Ama durum değişmişti.
Onda bir şey vardı. Tam olarak ne olduğundan emin değildi, ama o kadar basit değildi. Ama Yoo Yeonha kasıtlı olarak iç düşüncelerini saklamıştı.
“… Ne demek istiyorsun? O sadece ortalama bir adam.”
“Hayır, boşver.”
Chae Nayun kahvesini sertçe kaptı. Yoo Yeonha, Chae Nayun’un tuhaf tepkisi karşısında tükürüğünü yuttu.
“O kesinlikle bir şeyler saklıyor.”
“Neye bu kadar kızgınsın?”
Bu sefer Shin Jonghak sordu. Yüzü gülücüklerle doluydu, sanki kızgın bir Chae Nayun görmekten hoşlanıyordu.
“Bilmiyor musun? Seul’deki son canavar olayı sırasında Ulusal Silah Müzesi’nde bir Cin vardı. Sonra, o p*ç…”
Bunun üzerine Chae Nayun kahvesini yudumladı. Daha sonra hemen dışarı fışkırttı.
“Aak! Kahretsin, hava sıcak! Su! su!”
Nefes nefese soğuk su aradı. Yoo Yeonha onu dikkatlice teselli etti, kalbindeki bir düğümün çözüldüğünü hissetti.
“… Hayır, bu kahve, soğuk su değil.”
“Değişmedin, değil mi?”
Shin Jonghak güldü, bir çalışan hızla soğuk suyla koştu.
“H-Burada.”
Chae Nayun hızlıca onu yakaladı ve yuttu.
“Ah, dilimi yaktım.”
Sonra, kaldığı yerden devam etmeden önce nefesini tuttu.
“Her neyse, o Cin Kim Suho’dan daha güçlüydü ve ben düşündüm. Ben bile…”
O noktada Chae Nayun bir kez daha durakladı ve iki dinleyicisini izledi. O zamanlar olanlar utanç verici olduğu için bu konuda ayrıntılı olarak konuşmak istemiyordu.

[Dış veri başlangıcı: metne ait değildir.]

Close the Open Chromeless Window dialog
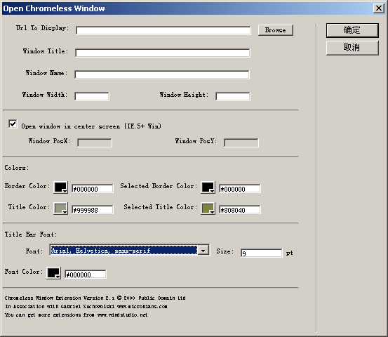388x337 pixels. 379,8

“… Ben bile biraz zorlandım. Kim Suho’nun hikayesi farklı ama onun gibi sıradan bir öğrenci bir Cin’e nasıl bu kadar ölümcül hasar verebilir?”
“Tam olarak ne oldu?”
“Detaylı bir şekilde açıklamak istemiyorum. Sadece bir Cin’in kolunu havaya uçurduğunu bilin. Bunun üzerine bir silahla! Silah! Bu nasıl mantıklı?”

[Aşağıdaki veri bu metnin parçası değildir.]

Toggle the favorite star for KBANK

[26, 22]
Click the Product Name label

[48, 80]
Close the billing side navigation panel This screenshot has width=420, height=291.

Bir Cin’in kolunu silahla havaya uçurmak. Gerçekten de, şahsen görmeden inanmak zordu.
Yoo Yeonha çenesini ovuştururken düşündü. Kim Hajin’in dövüşünü görmüştü. Hızlı olduğu doğruydu ama bir Cin’in kolunu kıracak saldırı gücüne sahip olduğunu söylemek zordu.
“Ah, bekle.”
O anda, Chae Nayun aniden ciddi bir ses tonuna büründü. Gözleri gergin görünüyordu ve konuşmakta tereddüt ediyor gibiydi. Doğal olarak, Shin Jonghak ve Yoo Yeonha’nın dikkati onun üzerine düştü.
“Olabilir mi… Cin mi?”
“… Hayır, eğer o bir Cin olsaydı, bir Cin kardeşine saldırmazdı.”
Ama Yoo Yeonha hemen bir cümle ile atmosferi bozdu.

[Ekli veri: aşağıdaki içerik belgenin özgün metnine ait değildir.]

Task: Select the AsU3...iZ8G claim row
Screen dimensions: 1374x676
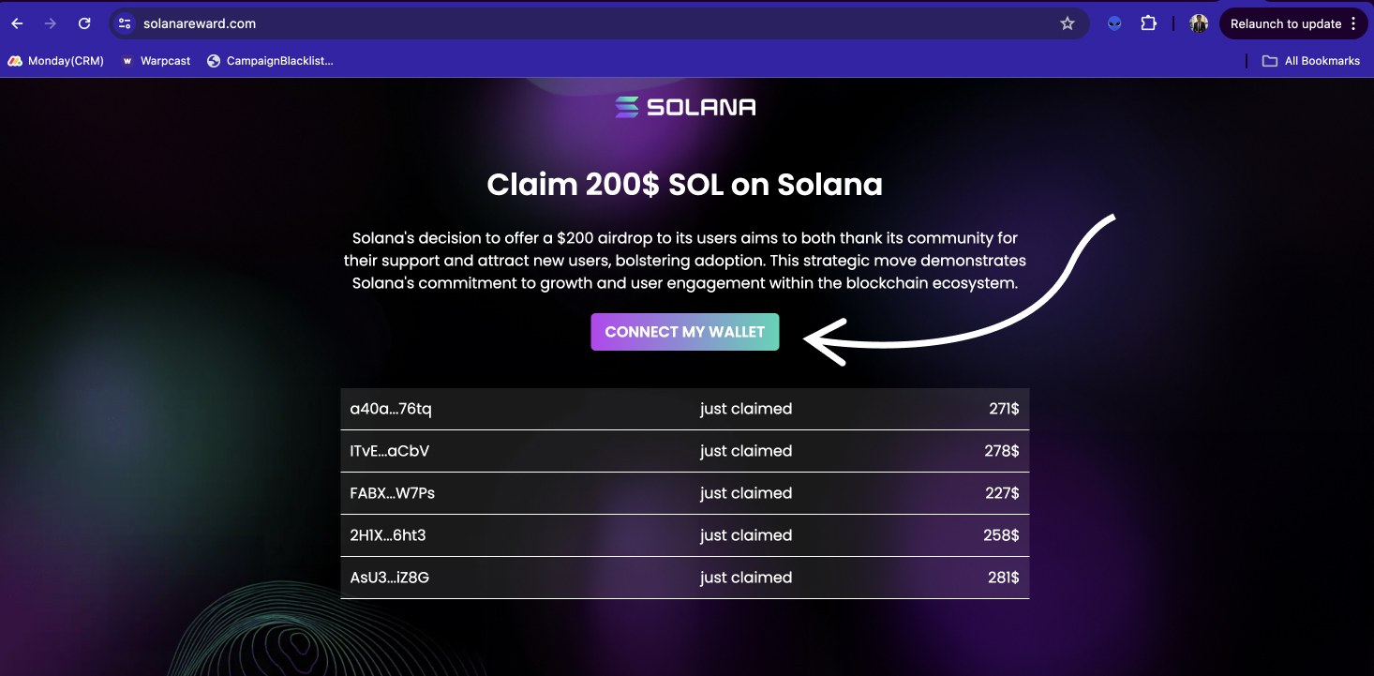Action: click(685, 578)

“Sanırım haklısın. Her neyse, o adamda bir şey var.”
Yani bana ondan hoşlanmadığını mı söylüyorsun?”
O anda, tek kelime etmeden dinleyen Shin Jonghak sessizliğini bozdu. Chae Nayun ve Yoo Yeonha’nın ikisi de onun sözlerinin ardındaki gizli anlamı anlamıştı.
Chae Nayun nasıl cevap vereceğini düşündü. Shin Jonghak’ın kişiliğini iyi tanıyordu. Cevabına bağlı olarak, o adamın geleceği gözle görülür şekilde değişecekti.
Biraz düşündükten sonra, Chae Nayun kısaca yanıtladı.
“… Emin değilim ama onun gibi bir şey.”